--- READING PASSAGE Enclosed Below ---

Nations MBA programme fits the bill for upwardly mobile locals

Five years ago during an interview with one of the country’s largest private sector enterprises, the Stabroek Business sought its Chief Executive Officer’s views regarding the greatest threat to the health of the business sector in Guyana. Without hesitation, he responded, “scarce managerial skills.” He went on to point out that increasingly, qualified and competent Guyanese managers were “forever” seeking what they considered to be greener pastures. Local training institutions, he added, were underequipped to provide sufficiently large numbers of suitable replacements for those who choose to “move on.”

Another business executive explained that private sector entities seeking to secure adequately qualified “management” personnel have, in several instances, been compelled to pay top dollar for qualified staff or else to rely on the services of even more high-priced consultants to get critical jobs done.

Efforts to create a training regime designed to improve the correlation between skills requirements and training opportunities have witnessed limited collaboration between the private sector and the University of Guyana. However, with UG experiencing its own seemingly unending problems, those collaborative efforts have remained largely limited to bilateral programmes involving individual private sector entities and UG.

The country’s yawning skills gap remains as wide as ever and how one creates a strong private sector in the face of this constraint remains a major concern.

An MBA  class in session
An MBA class in session

It is much the same with the public sector where, traditionally, upward mobility has been as much a function of attrition as it has been a function of merit. Indeed, there exists a widespread view that there may well be many cases in which the demands of the job are beyond occupants of some posts (in some instances sensitive ones) and that this deficiency might be due to a combination of a lack of both operational experience and training. While some public servants would have pursued higher education at the University of Guyana, qualifications, in many instances, have not matched skills’ requirements.

In the past two decades or so high costs have placed restraints on the granting of scholarships for overseas tuition by both the public and private sectors, with train ing at foreign institutions relying increasingly on self-sponsorship or else on government-awarded scholarships funded by international organizations. Additionally, and to a greater extent, both public and private sector institutions have become more selective in the granting of scholarships, limiting these to persons holding key and critical posts whilst paying less attention to the broader skills needs of the institutions.

Since 2011 the locally based Nations University has teamed up with the Australian Institute of Business (AIB) to offer a Master’s degree in Business Administration (MBA) that seeks to help tackle some of the human resource challenges afflicting the public and private sectors. Nations University’s MBA programme offers what one of its students describes as a “suitable and relevant qualification” that fits the bill for a broad range of students, from the upwardly mobile business executive or senior public servant to the forward-looking business executive seeking to run a more efficient business.

The local campus has been mindful to market the “quality assurance” aspect of the programme, pointing out that student admissions, approval of lecturers, teaching materials, and assessments are all handled by AIB in Australia. Additionally, it boasts that at a total cost of $1.2 million it is “the most economical MBA programme available to the Guyanese market.”

--- End of Enclosed READING PASSAGE ---

◆ **YOUR TASKS**
a) According to the MBA article, in what year did Nations University team up with the Australian Institute of Business?
b) Output the part of the MBA article between "Efforts to create" and "a major concern.", inclusive.
c) Write the next part of the article on the Nations University MBA programme, starting right after its last sentence.

--- DATA SHOWN Enclosed Below ---

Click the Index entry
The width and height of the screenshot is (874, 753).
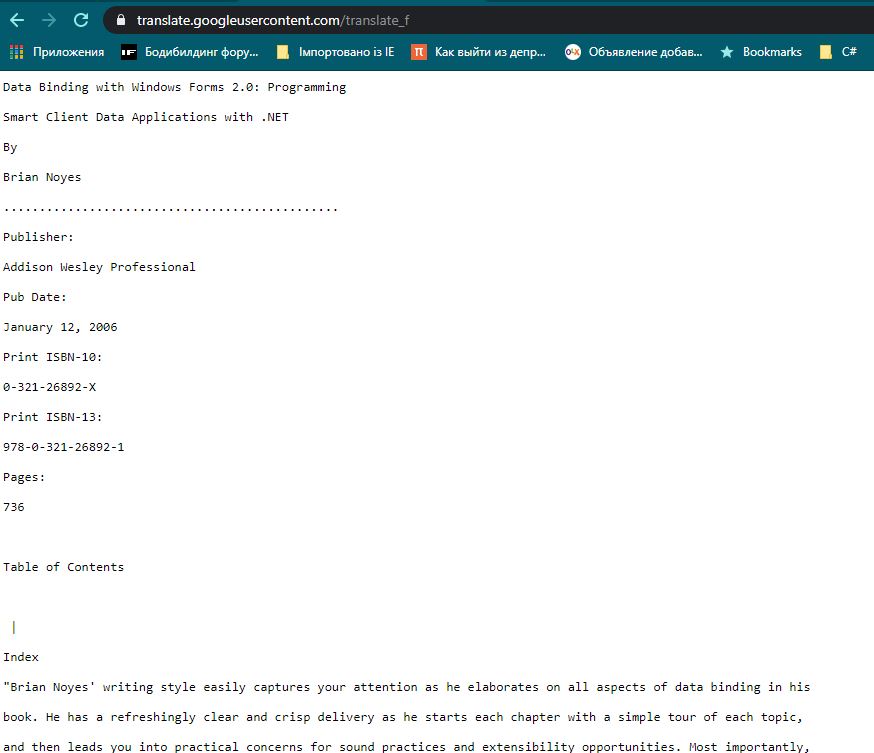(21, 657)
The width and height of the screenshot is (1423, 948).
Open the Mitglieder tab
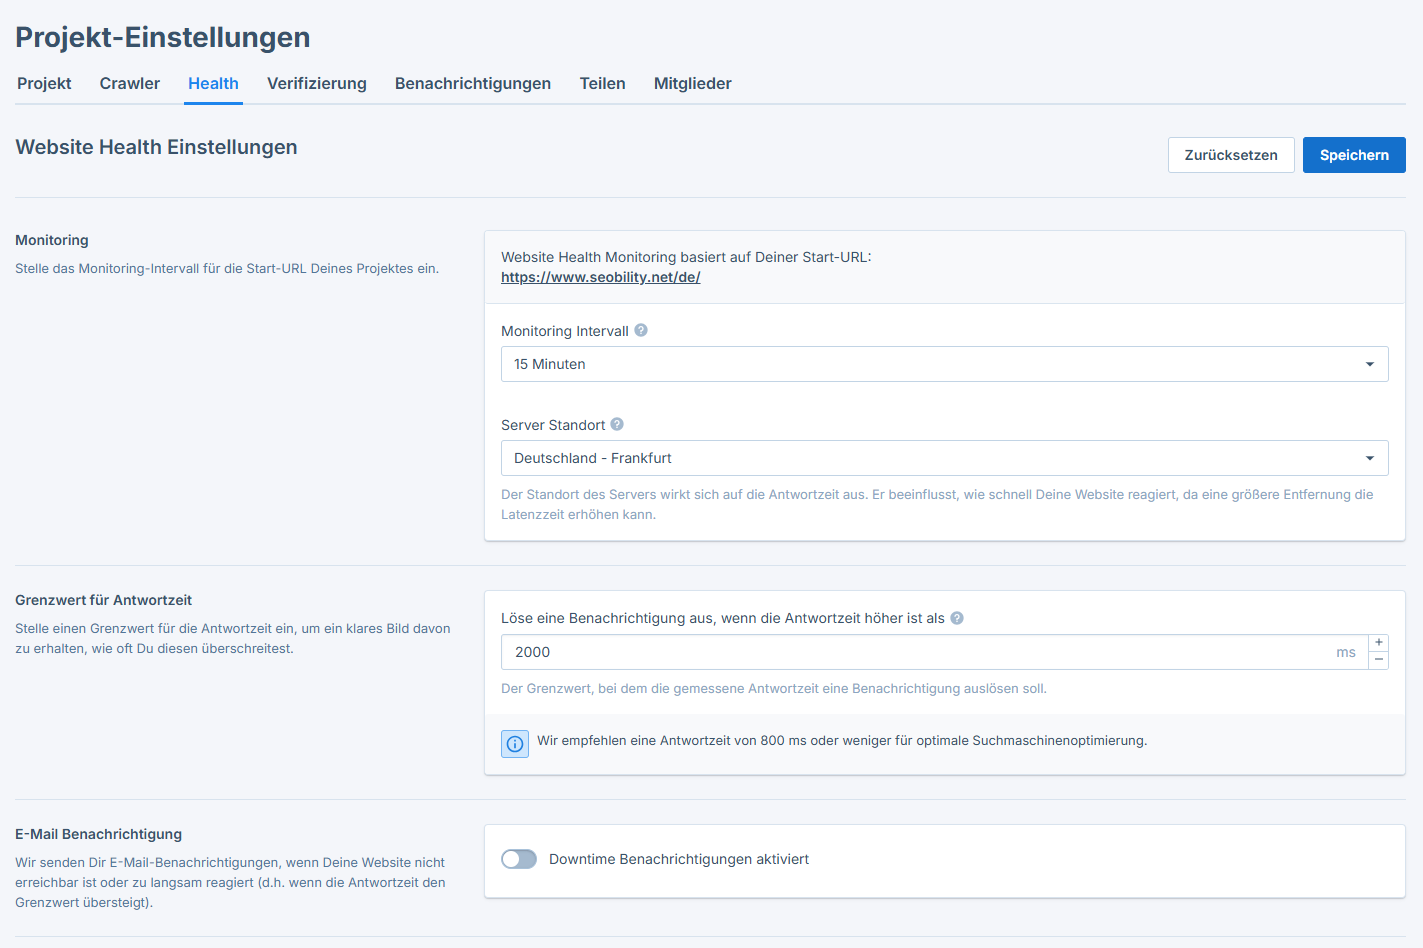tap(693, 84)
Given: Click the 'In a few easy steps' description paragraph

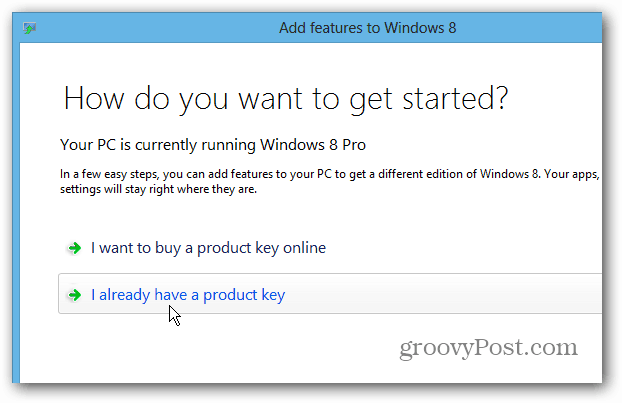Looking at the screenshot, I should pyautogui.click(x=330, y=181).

--- End of Enclosed DATA SHOWN ---

◆ **ANSWERS TO EACH TASK**
a) 2011

b)
Efforts to create a training regime designed to improve the correlation between skills requirements and training opportunities have witnessed limited collaboration between the private sector and the University of Guyana. However, with UG experiencing its own seemingly unending problems, those collaborative efforts have remained largely limited to bilateral programmes involving individual private sector entities and UG.

The country’s yawning skills gap remains as wide as ever and how one creates a strong private sector in the face of this constraint remains a major concern.

c)
Over the one year of studies, students complete 12 courses: Leadership, Strategic Management, Strategic Marketing, Corporate Governance Concepts and Practices, Strategic Operations Issues, Strategic Finance Issues, Strategic Human Resource Management, Financial Policy, Marketing Communication, and New Product Management. The final module is a project.

One subject is studied each month and the programme includes two days and one weekend, of “intensive workshop sessions.” The programme takes what the university describes as “a work-based and practical approach” that includes one exam per month.

MBA holders Vishnu Doerga and Sandra Khan
MBA holders Vishnu Doerga and Sandra Khan

Over time the programme appears to have fit the bill as far as meeting a broad range of student needs is concerned. Some of its recent graduates include Guyana Marketing Corporation General Manager Nizam Hassan, International Consultant and senior Georgetown Chamber of Commerce and Industry (GCCI) official Vishnu Doerga and qualified pharmacist and businesswoman Sandra Khan, people with diverse career backgrounds.

From a private sector standpoint Khan, who worked with both the public and private sectors before establishing her own pharmacy, says the widespread interest in the MBA programme is a reflection of an increasing interest among businesspersons in securing skills that better equip them to manage their own businesses. It is, she says, a determination to be better at what they do that takes them to the MBA programme.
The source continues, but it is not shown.